2013年06月07日

第三京浜が辿り着く先



レコ発ワンマンなのにガラガラのライブハウスのステージに立ち、しかし関係者に「思っていたよりお客さん来てくれたねえ!」と言われて茫然自失とする、という夢から覚めて、靴紐を結び直すような気分の朝。大阪から始まるレコ発ツアーはこの夢とは反対にたくさんのお申し込みをいただいていますが、もう一度大きな声で「ぜひライブを観にきてください!」と皆さんへ訴えたい。
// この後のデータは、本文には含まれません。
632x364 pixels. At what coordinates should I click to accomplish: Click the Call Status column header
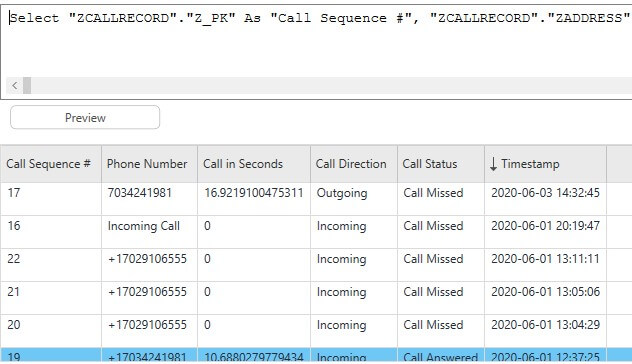coord(441,164)
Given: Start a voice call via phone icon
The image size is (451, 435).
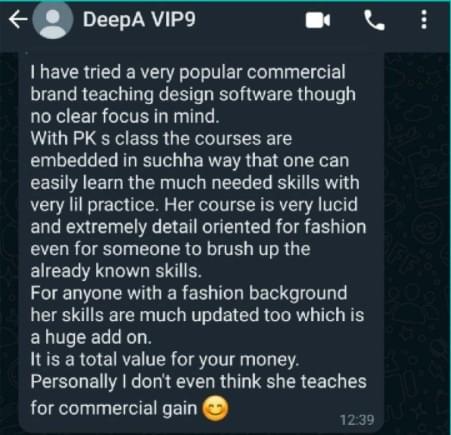Looking at the screenshot, I should click(375, 20).
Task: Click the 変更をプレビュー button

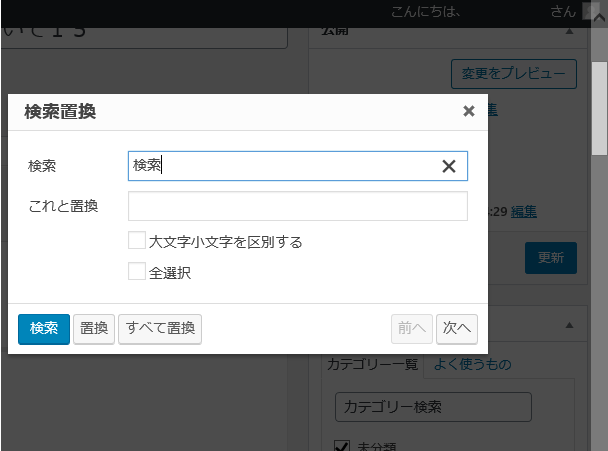Action: tap(513, 74)
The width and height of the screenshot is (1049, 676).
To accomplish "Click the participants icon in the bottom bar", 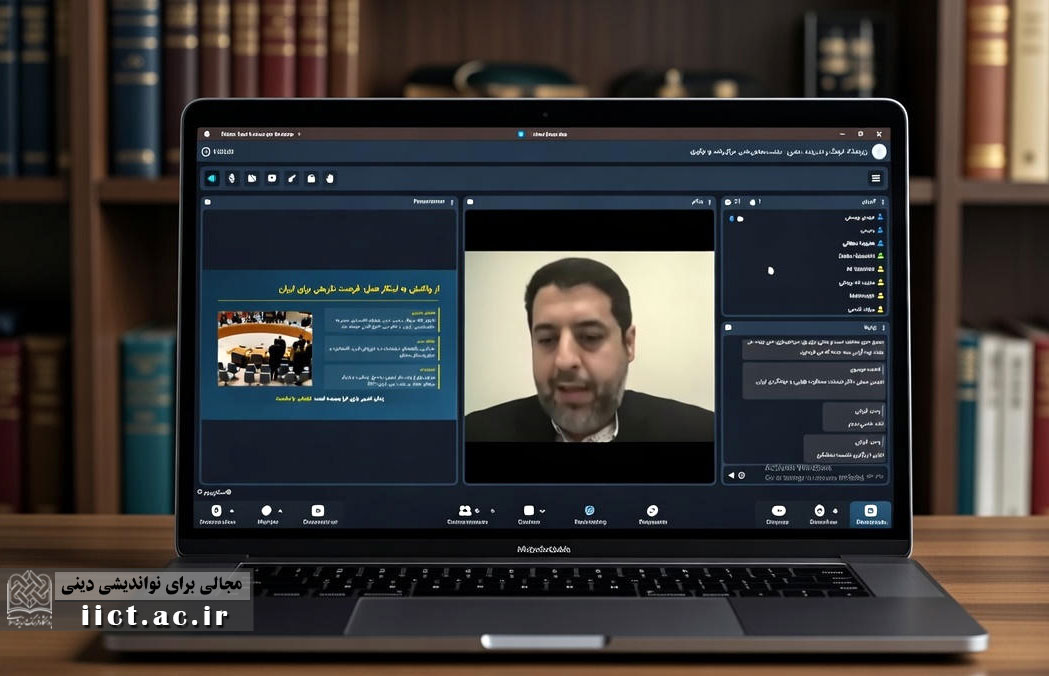I will tap(465, 510).
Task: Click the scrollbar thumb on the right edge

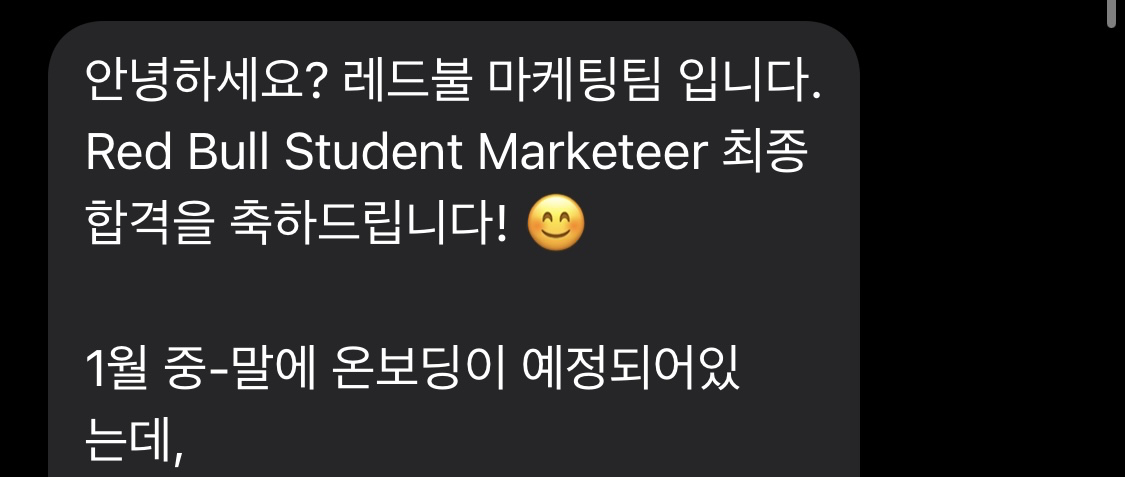Action: (x=1112, y=12)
昨日のこと、第三京浜からみなとみらい方面へ。横浜馬車道のヨコハマ創造都市センターで行われている「小沢剛 高木正勝 アフリカを行く」展を観にいきました。先日もニュース等で話題になった第5回アフリカ開発会議の開催にあわせて行われたインスタレーション、日曜日までの期日に間に合った。距離的にも知識的にも“遠くて遠い”アフリカを思う。高木正勝さんの「うたがき」は真っ暗なスペースに5つのスクリーン、そこにエチオピアの、糸を紡ぐ人、荒野を駆ける子ども、動く絵画のような映像が投影されるのを床に座って観る14分間。光の粒があくびして伸びをするような感覚、音、ピアノ。意識のシャワーのような。

この日のメインイベントは上京しひとり暮らしを始めたばかりのシンガーのたまごをIKEAに連れていくこと。初めてのIKEA、あれこれ眺めて「わー」とか「きゃー」とか声をあげながら新しい暮らしのための買い物を数時間。買ってきた間接照明を組み立てて部屋の片隅に置いてみる。蛍光灯が照らす殺風景だった部屋が都会の隠れ家のようになって、“光/灯り”とはかくも重要なものかと改めて感じた。

僕が20数年前に上京して最初に住んだ部屋は縦長5畳くらいの学生寮で、愛着も帰るモチベーションもわかない空間だったが、その感覚は僕が歌を書き始めた最初のころの楽曲に色濃く反映している。だから上京してきて間もない彼女にはさびしくて心細くて安定しない今の環境および心境について毎日メモをとるようにと課題を。そこから歌が立ち上がっていくのだよ。

行きは高速で帰りは下道で、横浜・港北・川崎あたりを車で走って、東京とは確実に違う風景だなと感じたので(夜の道すがら池?川?にマンション群の灯りが照り返す壮観なシーンがあった)帰ってきて文藝別冊「山田太一 テレビから聴こえたアフォリズム」のなかの小沢健二と山田太一の対談「蜃気楼のリアリティー」を読んだ(「川崎はいつからですか?」で始まる)。1995年の対談記事だが、今こそリアルタイムの対談が読んでみたいものだ。第三京浜、アフリカ、川崎ノーザン・ソウル。